What to do =
Read the data that follows. Then repeat it exactly.

Items from a data source =
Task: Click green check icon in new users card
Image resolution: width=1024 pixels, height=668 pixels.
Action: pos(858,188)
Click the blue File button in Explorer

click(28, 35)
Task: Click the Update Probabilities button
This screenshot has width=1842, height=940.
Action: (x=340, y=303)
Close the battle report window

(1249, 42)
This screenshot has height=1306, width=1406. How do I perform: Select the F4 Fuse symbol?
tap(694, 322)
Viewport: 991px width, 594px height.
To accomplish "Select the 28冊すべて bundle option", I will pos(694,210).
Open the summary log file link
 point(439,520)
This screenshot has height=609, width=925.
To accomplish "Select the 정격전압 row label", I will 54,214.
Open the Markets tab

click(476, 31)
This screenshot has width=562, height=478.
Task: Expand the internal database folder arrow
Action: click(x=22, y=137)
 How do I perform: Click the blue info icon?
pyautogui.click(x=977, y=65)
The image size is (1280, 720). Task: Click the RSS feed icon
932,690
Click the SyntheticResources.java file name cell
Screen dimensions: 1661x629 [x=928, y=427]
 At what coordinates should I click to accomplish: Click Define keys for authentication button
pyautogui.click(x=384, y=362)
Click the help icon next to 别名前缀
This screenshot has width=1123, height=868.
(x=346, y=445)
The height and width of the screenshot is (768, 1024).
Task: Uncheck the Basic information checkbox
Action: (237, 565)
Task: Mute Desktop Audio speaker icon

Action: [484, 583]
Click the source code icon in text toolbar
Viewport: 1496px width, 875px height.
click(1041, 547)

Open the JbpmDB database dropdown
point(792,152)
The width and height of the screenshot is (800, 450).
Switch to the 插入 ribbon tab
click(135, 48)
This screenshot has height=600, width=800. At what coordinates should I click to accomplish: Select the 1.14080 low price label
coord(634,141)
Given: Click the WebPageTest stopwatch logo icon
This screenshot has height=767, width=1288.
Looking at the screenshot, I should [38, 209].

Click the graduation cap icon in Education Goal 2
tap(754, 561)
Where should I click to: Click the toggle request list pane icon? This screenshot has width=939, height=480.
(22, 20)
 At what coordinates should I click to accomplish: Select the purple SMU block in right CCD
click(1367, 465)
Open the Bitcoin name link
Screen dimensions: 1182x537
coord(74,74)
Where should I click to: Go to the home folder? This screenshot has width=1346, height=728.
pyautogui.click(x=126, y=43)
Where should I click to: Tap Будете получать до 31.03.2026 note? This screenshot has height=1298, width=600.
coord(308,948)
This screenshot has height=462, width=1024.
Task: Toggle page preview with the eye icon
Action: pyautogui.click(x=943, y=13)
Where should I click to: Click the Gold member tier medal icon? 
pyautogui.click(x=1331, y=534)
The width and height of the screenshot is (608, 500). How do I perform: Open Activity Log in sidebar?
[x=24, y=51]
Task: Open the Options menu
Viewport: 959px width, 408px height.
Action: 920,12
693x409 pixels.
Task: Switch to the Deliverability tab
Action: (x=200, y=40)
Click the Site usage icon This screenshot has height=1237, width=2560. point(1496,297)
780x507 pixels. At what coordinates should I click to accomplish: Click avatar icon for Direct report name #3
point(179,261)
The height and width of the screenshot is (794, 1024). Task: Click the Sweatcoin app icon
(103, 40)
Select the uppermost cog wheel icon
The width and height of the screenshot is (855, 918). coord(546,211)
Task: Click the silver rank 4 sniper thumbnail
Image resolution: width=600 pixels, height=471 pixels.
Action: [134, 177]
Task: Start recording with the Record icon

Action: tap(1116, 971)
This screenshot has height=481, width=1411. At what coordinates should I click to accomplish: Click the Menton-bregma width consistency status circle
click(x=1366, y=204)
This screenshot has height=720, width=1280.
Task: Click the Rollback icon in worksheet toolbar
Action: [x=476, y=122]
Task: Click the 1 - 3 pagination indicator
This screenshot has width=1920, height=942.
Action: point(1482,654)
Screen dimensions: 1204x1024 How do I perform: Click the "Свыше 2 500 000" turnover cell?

Exercise response =
Task: Click green check icon in new users card
Image resolution: width=1024 pixels, height=668 pixels.
Action: pos(858,188)
Click the blue File button in Explorer

click(28, 35)
Task: Click the Update Probabilities button
This screenshot has width=1842, height=940.
Action: (x=340, y=303)
Close the battle report window

(1249, 42)
This screenshot has height=1306, width=1406. How do I perform: Select the F4 Fuse symbol?
tap(694, 322)
Viewport: 991px width, 594px height.
To accomplish "Select the 28冊すべて bundle option", I will pos(694,210).
Open the summary log file link
 point(439,520)
This screenshot has height=609, width=925.
To accomplish "Select the 정격전압 row label", I will 54,214.
Open the Markets tab

click(476, 31)
This screenshot has width=562, height=478.
Task: Expand the internal database folder arrow
Action: click(x=22, y=137)
 How do I perform: Click the blue info icon?
pyautogui.click(x=977, y=65)
The image size is (1280, 720). Task: Click the RSS feed icon
932,690
Click the SyntheticResources.java file name cell
Screen dimensions: 1661x629 [x=928, y=427]
 At what coordinates should I click to accomplish: Click Define keys for authentication button
pyautogui.click(x=384, y=362)
Click the help icon next to 别名前缀
This screenshot has width=1123, height=868.
(x=346, y=445)
The height and width of the screenshot is (768, 1024).
Task: Uncheck the Basic information checkbox
Action: (237, 565)
Task: Mute Desktop Audio speaker icon

Action: [484, 583]
Click the source code icon in text toolbar
Viewport: 1496px width, 875px height.
click(1041, 547)

Open the JbpmDB database dropdown
point(792,152)
The width and height of the screenshot is (800, 450).
Switch to the 插入 ribbon tab
click(135, 48)
This screenshot has height=600, width=800. At what coordinates should I click to accomplish: Select the 1.14080 low price label
coord(634,141)
Given: Click the WebPageTest stopwatch logo icon
This screenshot has height=767, width=1288.
Looking at the screenshot, I should [38, 209].

Click the graduation cap icon in Education Goal 2
tap(754, 561)
Where should I click to: Click the toggle request list pane icon? This screenshot has width=939, height=480.
(22, 20)
 At what coordinates should I click to accomplish: Select the purple SMU block in right CCD
click(1367, 465)
Open the Bitcoin name link
Screen dimensions: 1182x537
coord(74,74)
Where should I click to: Go to the home folder? This screenshot has width=1346, height=728.
pyautogui.click(x=126, y=43)
Where should I click to: Tap Будете получать до 31.03.2026 note? This screenshot has height=1298, width=600.
coord(308,948)
This screenshot has height=462, width=1024.
Task: Toggle page preview with the eye icon
Action: pyautogui.click(x=943, y=13)
Where should I click to: Click the Gold member tier medal icon? 
pyautogui.click(x=1331, y=534)
The width and height of the screenshot is (608, 500). How do I perform: Open Activity Log in sidebar?
[x=24, y=51]
Task: Open the Options menu
Viewport: 959px width, 408px height.
Action: 920,12
693x409 pixels.
Task: Switch to the Deliverability tab
Action: (x=200, y=40)
Click the Site usage icon This screenshot has height=1237, width=2560. point(1496,297)
780x507 pixels. At what coordinates should I click to accomplish: Click avatar icon for Direct report name #3
point(179,261)
The height and width of the screenshot is (794, 1024). Task: Click the Sweatcoin app icon
(103, 40)
Select the uppermost cog wheel icon
The width and height of the screenshot is (855, 918). coord(546,211)
Task: Click the silver rank 4 sniper thumbnail
Image resolution: width=600 pixels, height=471 pixels.
Action: [134, 177]
Task: Start recording with the Record icon

Action: tap(1116, 971)
This screenshot has height=481, width=1411. At what coordinates should I click to accomplish: Click the Menton-bregma width consistency status circle
click(x=1366, y=204)
This screenshot has height=720, width=1280.
Task: Click the Rollback icon in worksheet toolbar
Action: [x=476, y=122]
Task: Click the 1 - 3 pagination indicator
This screenshot has width=1920, height=942.
Action: point(1482,654)
Screen dimensions: 1204x1024 How do I perform: Click the "Свыше 2 500 000" turnover cell?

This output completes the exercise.